(Items listed in a dataset)
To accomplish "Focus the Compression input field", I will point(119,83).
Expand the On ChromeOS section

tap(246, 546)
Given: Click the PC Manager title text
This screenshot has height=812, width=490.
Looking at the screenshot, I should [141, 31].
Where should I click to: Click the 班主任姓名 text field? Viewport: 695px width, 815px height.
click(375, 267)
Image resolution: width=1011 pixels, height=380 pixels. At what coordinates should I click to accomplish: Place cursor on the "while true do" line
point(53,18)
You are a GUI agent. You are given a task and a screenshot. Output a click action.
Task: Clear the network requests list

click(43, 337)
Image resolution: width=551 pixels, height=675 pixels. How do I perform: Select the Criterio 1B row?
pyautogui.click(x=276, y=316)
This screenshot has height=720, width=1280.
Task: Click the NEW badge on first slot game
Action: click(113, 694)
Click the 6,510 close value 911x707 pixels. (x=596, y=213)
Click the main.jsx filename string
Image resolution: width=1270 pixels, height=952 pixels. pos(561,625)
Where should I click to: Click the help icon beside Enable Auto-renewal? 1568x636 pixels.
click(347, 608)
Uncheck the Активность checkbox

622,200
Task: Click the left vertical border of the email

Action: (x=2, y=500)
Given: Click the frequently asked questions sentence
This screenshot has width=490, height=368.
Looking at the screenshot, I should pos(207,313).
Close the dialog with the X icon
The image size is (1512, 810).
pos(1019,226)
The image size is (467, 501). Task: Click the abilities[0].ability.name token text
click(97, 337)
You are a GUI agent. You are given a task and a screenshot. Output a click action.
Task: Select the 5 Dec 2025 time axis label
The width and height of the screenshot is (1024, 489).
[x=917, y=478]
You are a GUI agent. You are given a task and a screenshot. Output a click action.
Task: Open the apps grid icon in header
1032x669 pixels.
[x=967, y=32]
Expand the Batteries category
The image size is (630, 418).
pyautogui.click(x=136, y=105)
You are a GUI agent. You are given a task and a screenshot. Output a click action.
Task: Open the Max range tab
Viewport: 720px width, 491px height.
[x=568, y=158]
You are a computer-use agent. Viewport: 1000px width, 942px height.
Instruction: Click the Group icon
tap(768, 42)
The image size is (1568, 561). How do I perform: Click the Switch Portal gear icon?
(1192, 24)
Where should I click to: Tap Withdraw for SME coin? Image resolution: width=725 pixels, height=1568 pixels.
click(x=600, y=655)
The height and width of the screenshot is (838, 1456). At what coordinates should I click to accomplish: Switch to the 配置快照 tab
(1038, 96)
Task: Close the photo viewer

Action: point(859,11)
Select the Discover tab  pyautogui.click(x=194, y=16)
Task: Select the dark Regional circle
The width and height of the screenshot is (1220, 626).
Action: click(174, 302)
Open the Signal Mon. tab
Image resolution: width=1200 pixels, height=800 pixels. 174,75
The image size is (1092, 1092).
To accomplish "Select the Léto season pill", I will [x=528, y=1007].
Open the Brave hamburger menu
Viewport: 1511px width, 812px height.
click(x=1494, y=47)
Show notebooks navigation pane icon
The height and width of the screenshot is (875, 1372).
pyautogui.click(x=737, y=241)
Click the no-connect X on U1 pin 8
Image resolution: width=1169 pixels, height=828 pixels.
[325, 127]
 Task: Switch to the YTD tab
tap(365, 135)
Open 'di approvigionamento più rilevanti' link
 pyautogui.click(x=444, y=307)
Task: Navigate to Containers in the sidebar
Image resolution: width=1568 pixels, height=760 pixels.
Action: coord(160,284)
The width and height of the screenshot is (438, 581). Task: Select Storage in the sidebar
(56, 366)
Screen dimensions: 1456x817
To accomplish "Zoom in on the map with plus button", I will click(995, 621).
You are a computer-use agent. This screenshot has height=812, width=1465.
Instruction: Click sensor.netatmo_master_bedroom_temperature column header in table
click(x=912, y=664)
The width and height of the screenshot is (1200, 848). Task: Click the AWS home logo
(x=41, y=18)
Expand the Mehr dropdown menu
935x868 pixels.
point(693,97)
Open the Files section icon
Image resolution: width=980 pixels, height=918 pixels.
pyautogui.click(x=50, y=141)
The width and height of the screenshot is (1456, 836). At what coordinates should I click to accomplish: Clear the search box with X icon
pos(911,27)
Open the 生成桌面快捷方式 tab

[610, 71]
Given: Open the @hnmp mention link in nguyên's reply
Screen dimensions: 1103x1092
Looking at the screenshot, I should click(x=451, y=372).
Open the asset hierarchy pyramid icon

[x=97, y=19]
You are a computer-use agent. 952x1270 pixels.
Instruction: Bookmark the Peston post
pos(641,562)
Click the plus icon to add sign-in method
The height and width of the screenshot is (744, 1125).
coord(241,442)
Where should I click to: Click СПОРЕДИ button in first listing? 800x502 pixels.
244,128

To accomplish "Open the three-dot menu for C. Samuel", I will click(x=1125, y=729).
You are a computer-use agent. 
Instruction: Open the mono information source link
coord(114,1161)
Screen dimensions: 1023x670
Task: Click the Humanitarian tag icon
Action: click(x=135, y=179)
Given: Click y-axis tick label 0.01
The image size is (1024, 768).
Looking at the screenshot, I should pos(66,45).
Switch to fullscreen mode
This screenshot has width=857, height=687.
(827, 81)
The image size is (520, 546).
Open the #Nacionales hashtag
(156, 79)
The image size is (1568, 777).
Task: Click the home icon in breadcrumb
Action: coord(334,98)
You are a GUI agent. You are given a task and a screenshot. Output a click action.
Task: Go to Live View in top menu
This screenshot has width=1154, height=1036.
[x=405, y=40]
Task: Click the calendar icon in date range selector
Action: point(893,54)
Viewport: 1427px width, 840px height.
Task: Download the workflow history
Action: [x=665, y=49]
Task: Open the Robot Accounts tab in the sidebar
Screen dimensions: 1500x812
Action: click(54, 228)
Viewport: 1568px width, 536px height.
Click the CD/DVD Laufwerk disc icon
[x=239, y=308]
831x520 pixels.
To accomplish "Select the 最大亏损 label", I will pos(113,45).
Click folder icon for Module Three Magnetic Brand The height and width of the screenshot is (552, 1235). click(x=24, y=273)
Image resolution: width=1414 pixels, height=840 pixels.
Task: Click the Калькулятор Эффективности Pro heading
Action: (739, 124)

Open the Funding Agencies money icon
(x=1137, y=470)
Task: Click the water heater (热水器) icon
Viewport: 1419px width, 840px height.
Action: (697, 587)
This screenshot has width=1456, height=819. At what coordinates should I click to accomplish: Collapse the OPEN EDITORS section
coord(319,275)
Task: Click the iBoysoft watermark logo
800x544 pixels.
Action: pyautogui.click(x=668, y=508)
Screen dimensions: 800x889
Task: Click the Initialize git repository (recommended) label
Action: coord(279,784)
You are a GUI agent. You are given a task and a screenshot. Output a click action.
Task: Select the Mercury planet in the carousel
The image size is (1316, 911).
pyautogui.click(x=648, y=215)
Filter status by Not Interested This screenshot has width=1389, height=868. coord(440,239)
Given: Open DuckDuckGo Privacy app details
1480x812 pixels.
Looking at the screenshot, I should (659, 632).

- Required work: Convert every line of the records into a Markdown table with the columns Row and Line, numbering the rows in order and omitting blank lines.

- Exercise solution:
| Row | Line |
|---|---|
| 1 | To accomplish "Focus the Compression input field", I will point(119,83). |
| 2 | Expand the On ChromeOS section |
| 3 | tap(246, 546) |
| 4 | Given: Click the PC Manager title text |
| 5 | This screenshot has height=812, width=490. |
| 6 | Looking at the screenshot, I should [141, 31]. |
| 7 | Where should I click to: Click the 班主任姓名 text field? Viewport: 695px width, 815px height. |
| 8 | click(375, 267) |
| 9 | Image resolution: width=1011 pixels, height=380 pixels. At what coordinates should I click to accomplish: Place cursor on the "while true do" line |
| 10 | point(53,18) |
| 11 | You are a GUI agent. You are given a task and a screenshot. Output a click action. |
| 12 | Task: Clear the network requests list |
| 13 | click(43, 337) |
| 14 | Image resolution: width=551 pixels, height=675 pixels. How do I perform: Select the Criterio 1B row? |
| 15 | pyautogui.click(x=276, y=316) |
| 16 | This screenshot has height=720, width=1280. |
| 17 | Task: Click the NEW badge on first slot game |
| 18 | Action: click(113, 694) |
| 19 | Click the 6,510 close value 911x707 pixels. (x=596, y=213) |
| 20 | Click the main.jsx filename string |
| 21 | Image resolution: width=1270 pixels, height=952 pixels. pos(561,625) |
| 22 | Where should I click to: Click the help icon beside Enable Auto-renewal? 1568x636 pixels. |
| 23 | click(347, 608) |
| 24 | Uncheck the Активность checkbox |
| 25 | 622,200 |
| 26 | Task: Click the left vertical border of the email |
| 27 | Action: (x=2, y=500) |
| 28 | Given: Click the frequently asked questions sentence |
| 29 | This screenshot has width=490, height=368. |
| 30 | Looking at the screenshot, I should pos(207,313). |
| 31 | Close the dialog with the X icon |
| 32 | The image size is (1512, 810). |
| 33 | pos(1019,226) |
| 34 | The image size is (467, 501). Task: Click the abilities[0].ability.name token text |
| 35 | click(97, 337) |
| 36 | You are a GUI agent. You are given a task and a screenshot. Output a click action. |
| 37 | Task: Select the 5 Dec 2025 time axis label |
| 38 | The width and height of the screenshot is (1024, 489). |
| 39 | [x=917, y=478] |
| 40 | You are a GUI agent. You are given a task and a screenshot. Output a click action. |
| 41 | Task: Open the apps grid icon in header |
| 42 | 1032x669 pixels. |
| 43 | [x=967, y=32] |
| 44 | Expand the Batteries category |
| 45 | The image size is (630, 418). |
| 46 | pyautogui.click(x=136, y=105) |
| 47 | You are a GUI agent. You are given a task and a screenshot. Output a click action. |
| 48 | Task: Open the Max range tab |
| 49 | Viewport: 720px width, 491px height. |
| 50 | [x=568, y=158] |
| 51 | You are a computer-use agent. Viewport: 1000px width, 942px height. |
| 52 | Instruction: Click the Group icon |
| 53 | tap(768, 42) |
| 54 | The image size is (1568, 561). How do I perform: Click the Switch Portal gear icon? |
| 55 | (1192, 24) |
| 56 | Where should I click to: Tap Withdraw for SME coin? Image resolution: width=725 pixels, height=1568 pixels. |
| 57 | click(x=600, y=655) |
| 58 | The height and width of the screenshot is (838, 1456). At what coordinates should I click to accomplish: Switch to the 配置快照 tab |
| 59 | (1038, 96) |
| 60 | Task: Close the photo viewer |
| 61 | Action: point(859,11) |
| 62 | Select the Discover tab  pyautogui.click(x=194, y=16) |
| 63 | Task: Select the dark Regional circle |
| 64 | The width and height of the screenshot is (1220, 626). |
| 65 | Action: click(174, 302) |
| 66 | Open the Signal Mon. tab |
| 67 | Image resolution: width=1200 pixels, height=800 pixels. 174,75 |
| 68 | The image size is (1092, 1092). |
| 69 | To accomplish "Select the Léto season pill", I will [x=528, y=1007]. |
| 70 | Open the Brave hamburger menu |
| 71 | Viewport: 1511px width, 812px height. |
| 72 | click(x=1494, y=47) |
| 73 | Show notebooks navigation pane icon |
| 74 | The height and width of the screenshot is (875, 1372). |
| 75 | pyautogui.click(x=737, y=241) |
| 76 | Click the no-connect X on U1 pin 8 |
| 77 | Image resolution: width=1169 pixels, height=828 pixels. |
| 78 | [325, 127] |
| 79 |  Task: Switch to the YTD tab |
| 80 | tap(365, 135) |
| 81 | Open 'di approvigionamento più rilevanti' link |
| 82 |  pyautogui.click(x=444, y=307) |
| 83 | Task: Navigate to Containers in the sidebar |
| 84 | Image resolution: width=1568 pixels, height=760 pixels. |
| 85 | Action: coord(160,284) |
| 86 | The width and height of the screenshot is (438, 581). Task: Select Storage in the sidebar |
| 87 | (56, 366) |
| 88 | Screen dimensions: 1456x817 |
| 89 | To accomplish "Zoom in on the map with plus button", I will click(995, 621). |
| 90 | You are a computer-use agent. This screenshot has height=812, width=1465. |
| 91 | Instruction: Click sensor.netatmo_master_bedroom_temperature column header in table |
| 92 | click(x=912, y=664) |
| 93 | The width and height of the screenshot is (1200, 848). Task: Click the AWS home logo |
| 94 | (x=41, y=18) |
| 95 | Expand the Mehr dropdown menu |
| 96 | 935x868 pixels. |
| 97 | point(693,97) |
| 98 | Open the Files section icon |
| 99 | Image resolution: width=980 pixels, height=918 pixels. |
| 100 | pyautogui.click(x=50, y=141) |
| 101 | The width and height of the screenshot is (1456, 836). At what coordinates should I click to accomplish: Clear the search box with X icon |
| 102 | pos(911,27) |
| 103 | Open the 生成桌面快捷方式 tab |
| 104 | [610, 71] |
| 105 | Given: Open the @hnmp mention link in nguyên's reply |
| 106 | Screen dimensions: 1103x1092 |
| 107 | Looking at the screenshot, I should click(x=451, y=372). |
| 108 | Open the asset hierarchy pyramid icon |
| 109 | [x=97, y=19] |
| 110 | You are a computer-use agent. 952x1270 pixels. |
| 111 | Instruction: Bookmark the Peston post |
| 112 | pos(641,562) |
| 113 | Click the plus icon to add sign-in method |
| 114 | The height and width of the screenshot is (744, 1125). |
| 115 | coord(241,442) |
| 116 | Where should I click to: Click СПОРЕДИ button in first listing? 800x502 pixels. |
| 117 | 244,128 |
| 118 | To accomplish "Open the three-dot menu for C. Samuel", I will click(x=1125, y=729). |
| 119 | You are a computer-use agent.  |
| 120 | Instruction: Open the mono information source link |
| 121 | coord(114,1161) |
| 122 | Screen dimensions: 1023x670 |
| 123 | Task: Click the Humanitarian tag icon |
| 124 | Action: click(x=135, y=179) |
| 125 | Given: Click y-axis tick label 0.01 |
| 126 | The image size is (1024, 768). |
| 127 | Looking at the screenshot, I should pos(66,45). |
| 128 | Switch to fullscreen mode |
| 129 | This screenshot has width=857, height=687. |
| 130 | (827, 81) |
| 131 | The image size is (520, 546). |
| 132 | Open the #Nacionales hashtag |
| 133 | (156, 79) |
| 134 | The image size is (1568, 777). |
| 135 | Task: Click the home icon in breadcrumb |
| 136 | Action: coord(334,98) |
| 137 | You are a GUI agent. You are given a task and a screenshot. Output a click action. |
| 138 | Task: Go to Live View in top menu |
| 139 | This screenshot has width=1154, height=1036. |
| 140 | [x=405, y=40] |
| 141 | Task: Click the calendar icon in date range selector |
| 142 | Action: point(893,54) |
| 143 | Viewport: 1427px width, 840px height. |
| 144 | Task: Download the workflow history |
| 145 | Action: [x=665, y=49] |
| 146 | Task: Open the Robot Accounts tab in the sidebar |
| 147 | Screen dimensions: 1500x812 |
| 148 | Action: click(54, 228) |
| 149 | Viewport: 1568px width, 536px height. |
| 150 | Click the CD/DVD Laufwerk disc icon |
| 151 | [x=239, y=308] |
| 152 | 831x520 pixels. |
| 153 | To accomplish "Select the 最大亏损 label", I will pos(113,45). |
| 154 | Click folder icon for Module Three Magnetic Brand The height and width of the screenshot is (552, 1235). click(x=24, y=273) |
| 155 | Image resolution: width=1414 pixels, height=840 pixels. |
| 156 | Task: Click the Калькулятор Эффективности Pro heading |
| 157 | Action: (739, 124) |
| 158 | Open the Funding Agencies money icon |
| 159 | (x=1137, y=470) |
| 160 | Task: Click the water heater (热水器) icon |
| 161 | Viewport: 1419px width, 840px height. |
| 162 | Action: (697, 587) |
| 163 | This screenshot has width=1456, height=819. At what coordinates should I click to accomplish: Collapse the OPEN EDITORS section |
| 164 | coord(319,275) |
| 165 | Task: Click the iBoysoft watermark logo |
| 166 | 800x544 pixels. |
| 167 | Action: pyautogui.click(x=668, y=508) |
| 168 | Screen dimensions: 800x889 |
| 169 | Task: Click the Initialize git repository (recommended) label |
| 170 | Action: coord(279,784) |
| 171 | You are a GUI agent. You are given a task and a screenshot. Output a click action. |
| 172 | Task: Select the Mercury planet in the carousel |
| 173 | The image size is (1316, 911). |
| 174 | pyautogui.click(x=648, y=215) |
| 175 | Filter status by Not Interested This screenshot has width=1389, height=868. coord(440,239) |
| 176 | Given: Open DuckDuckGo Privacy app details |
| 177 | 1480x812 pixels. |
| 178 | Looking at the screenshot, I should (659, 632). |